--- start of Given data ---
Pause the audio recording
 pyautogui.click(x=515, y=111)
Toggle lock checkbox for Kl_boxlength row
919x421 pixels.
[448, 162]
--- end of Given data ---
Return the records word for word, starting at the line that contains "Toggle lock checkbox for Kl_boxlength row" and continuing through the last line of the records.

### The result
Toggle lock checkbox for Kl_boxlength row
919x421 pixels.
[448, 162]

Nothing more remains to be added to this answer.